I have now built a couple ESXi machines at home and it can be tough finding hardware that you know is going to work with ESXi.  I thought I would contribute a couple working configurations.

Motherboard: Gigabyte GA-P965-S3 rev 1.0

When I built this, onboard SATA ports and NIC wouldn’t work with ESX 3.  I couldn’t even get the IDE channel to work when I bought a SAS card to use.  It would boot off the IDE cdrom, get to a certain part and die.  I ended up having to buy a sata cd-rom.  One of the reasons I bought this board is it had 4 pcie ports which would be helpful when none of the onboard items worked.

Storage Controller: LSI SAS3442E-R PCIe

I got a pretty good deal one one of these hunting ebay.  It has an internal and external port.  To use 4 internal SATA disks, you’ll need a sff-8484 to 4 sata sff-8448 cable.

Video: PCI Radeon 7000 card (Important since the LSI card takes up the 1 – 16x PCIe slot)

NIC: Intel Pro/1000 PT Desktop Adapter

When you manage to put together a supported config, ESXi is a very simple install.  If you don’t have supported hardware, it fails and tells you pretty quickly.  I ran both ESX 3.0 and ESXI 4.0 on the above hardware.
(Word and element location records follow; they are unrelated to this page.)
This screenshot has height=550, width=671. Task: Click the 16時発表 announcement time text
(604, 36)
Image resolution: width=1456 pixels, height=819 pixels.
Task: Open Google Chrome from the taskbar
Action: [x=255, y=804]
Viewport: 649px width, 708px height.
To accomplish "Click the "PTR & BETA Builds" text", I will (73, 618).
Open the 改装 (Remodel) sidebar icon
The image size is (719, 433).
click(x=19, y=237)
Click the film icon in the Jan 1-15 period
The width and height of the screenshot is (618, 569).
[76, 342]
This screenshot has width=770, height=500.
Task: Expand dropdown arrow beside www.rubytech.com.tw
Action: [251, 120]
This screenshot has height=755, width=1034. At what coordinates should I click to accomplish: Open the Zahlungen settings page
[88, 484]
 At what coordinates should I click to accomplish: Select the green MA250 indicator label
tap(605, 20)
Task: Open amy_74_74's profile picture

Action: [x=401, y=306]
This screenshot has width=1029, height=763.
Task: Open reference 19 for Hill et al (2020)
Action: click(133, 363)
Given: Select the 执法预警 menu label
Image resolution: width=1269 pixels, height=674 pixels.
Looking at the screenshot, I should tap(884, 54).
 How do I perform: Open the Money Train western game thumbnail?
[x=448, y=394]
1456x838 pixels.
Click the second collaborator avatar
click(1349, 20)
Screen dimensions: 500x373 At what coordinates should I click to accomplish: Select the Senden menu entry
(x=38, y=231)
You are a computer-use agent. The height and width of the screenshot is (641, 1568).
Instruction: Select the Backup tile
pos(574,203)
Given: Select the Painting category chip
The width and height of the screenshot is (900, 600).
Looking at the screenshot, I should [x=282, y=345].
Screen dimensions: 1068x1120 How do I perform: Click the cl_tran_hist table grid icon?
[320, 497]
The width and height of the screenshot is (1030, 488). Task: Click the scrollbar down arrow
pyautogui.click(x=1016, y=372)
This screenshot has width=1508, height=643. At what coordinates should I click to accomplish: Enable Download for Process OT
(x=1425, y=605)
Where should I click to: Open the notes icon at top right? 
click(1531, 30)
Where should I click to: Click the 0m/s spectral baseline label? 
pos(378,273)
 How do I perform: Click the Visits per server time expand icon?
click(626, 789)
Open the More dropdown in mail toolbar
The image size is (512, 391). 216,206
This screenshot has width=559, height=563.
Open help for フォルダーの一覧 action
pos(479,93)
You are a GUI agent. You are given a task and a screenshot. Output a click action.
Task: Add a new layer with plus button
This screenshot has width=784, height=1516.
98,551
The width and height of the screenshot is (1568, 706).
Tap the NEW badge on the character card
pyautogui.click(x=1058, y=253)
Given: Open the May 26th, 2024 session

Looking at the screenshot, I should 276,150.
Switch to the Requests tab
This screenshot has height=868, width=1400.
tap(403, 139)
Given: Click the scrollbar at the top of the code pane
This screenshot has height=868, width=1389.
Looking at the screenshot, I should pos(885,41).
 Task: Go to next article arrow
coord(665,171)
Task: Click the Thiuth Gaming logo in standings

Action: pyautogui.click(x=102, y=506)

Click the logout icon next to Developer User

Once I got it up and running, it’s been a good system.  I recently caught the ZFS bug though and I needed a new system to allow me to continue running ESXi and another system to start using OpenSolaris.

After scouring craigslist, I found a Supermicro AS-1021M-T2+B system used.  It has a H8DME-2 motherboard.  I was a little concearned about whether or not I was going to have to jump through hoops to get this to work.  I searched a lot about the NVidia MCP55 chipset.  It seemed like I would have to do some work and maybe buy either a new NIC or storage card.  Turns out ESXi 4.0 installs without a hitch.  Both GigE nics are supported as well as the onboard SATA controller.  I even did an informal IOMeter test and I got better iops on this than on my other machine with SAS card.

Now I’m repurposing the Gigabyte machine to be my OpenSolaris machine.  As I’ve come to expect, that’s not going as smoothly as I hoped.  But that’s another post.